As the article says, “We have lately begun to recognize important food values in things which used to be regarded strictly as knickknacks. Witness the recipes which require dates, figs, bananas, nuts, etc., as a foundation.” The author goes on to say that “Perhaps the newest recruit to the ranks is pop-corn.”
And there are lots of popcorn (or pop-corn, as they apparently used to write back then) recipes. It starts with popcorn cereal for breakfast, which could be served “with cream and sugar, fruit juices or plain fruit.”
A “Dressing for Fowl” required the cook to soak equal parts stale bread and popped corn in water, then squeeze the resulting mass dry and add eggs, salt, pepper, onions and celery. All of that was cooked in a frying pan (“stirring and turning often”) over low heat for 20 minutes, and then stuffed into a bird. I can’t imagine what that stuffing must have been like.
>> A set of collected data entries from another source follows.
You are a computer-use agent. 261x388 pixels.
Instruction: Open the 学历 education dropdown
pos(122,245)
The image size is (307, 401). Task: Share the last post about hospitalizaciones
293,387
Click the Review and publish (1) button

There are two recipes in particular that are odd, and while I assume they are variations on existing recipes, I’ve never seen modern recipes like these.
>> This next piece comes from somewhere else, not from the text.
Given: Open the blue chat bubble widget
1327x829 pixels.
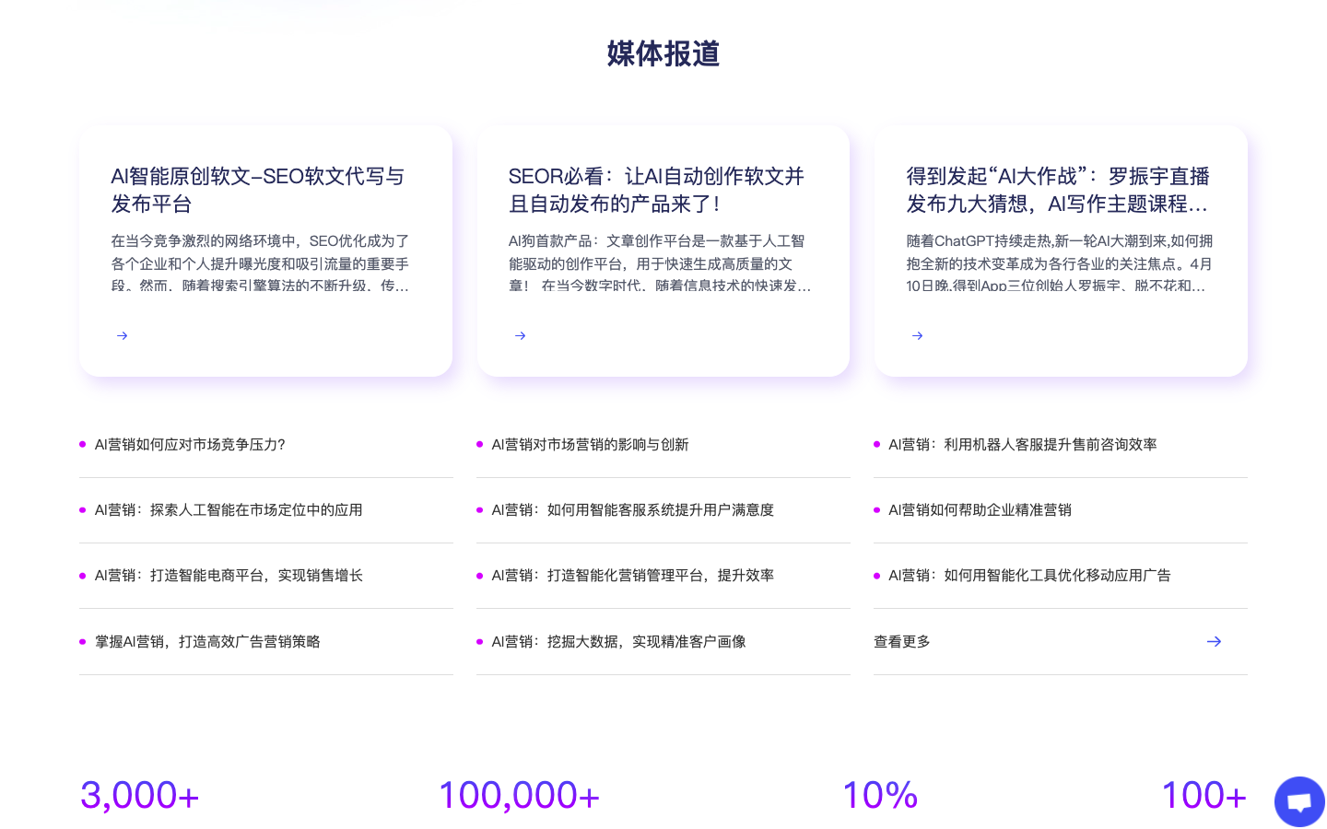Looking at the screenshot, I should click(x=1299, y=801).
The first is for “Corn-nut Loaf,” which, instead of being a bread recipe, is closer to being a variation on a meatloaf recipe. It started by having the cook mix together one cup each of ground popcorn, soft stale bread crumbs, and broken nut meats, then adding “salt and pepper to taste and a teaspoonful of sage. Bind together with two beaten eggs and enough cold water to hold the mixture together.” Make that into a loaf and bake 45 minutes in a greased pan, “in a hot oven…Serve with a brown or tomato sauce.” Sadly, I’m allergic to flour and eggs, or else I’d try to make it.
And the other strange recipe is for popcorn soup. The complete instructions are:
Scald one quart of milk in a double boiler with one can of corn [no, it doesn’t say what size corn, and I assume it’s sweet corn]. Press through a sieve and add salt, pepper and a tablespoonful of butter. Thicken with cracker crumbs and a handful of pop-corn. When serving put one tablespoonful of whipped cream on each plate of soup with a few kernels of the pop-corn.
If anyone is brave enough to try these recipes, let me know.
All of the quotes above come from “Meals from the Corn-Popper,” by May Belle Brooks, page 119 in the January, 1913, edition of Good Housekeeping.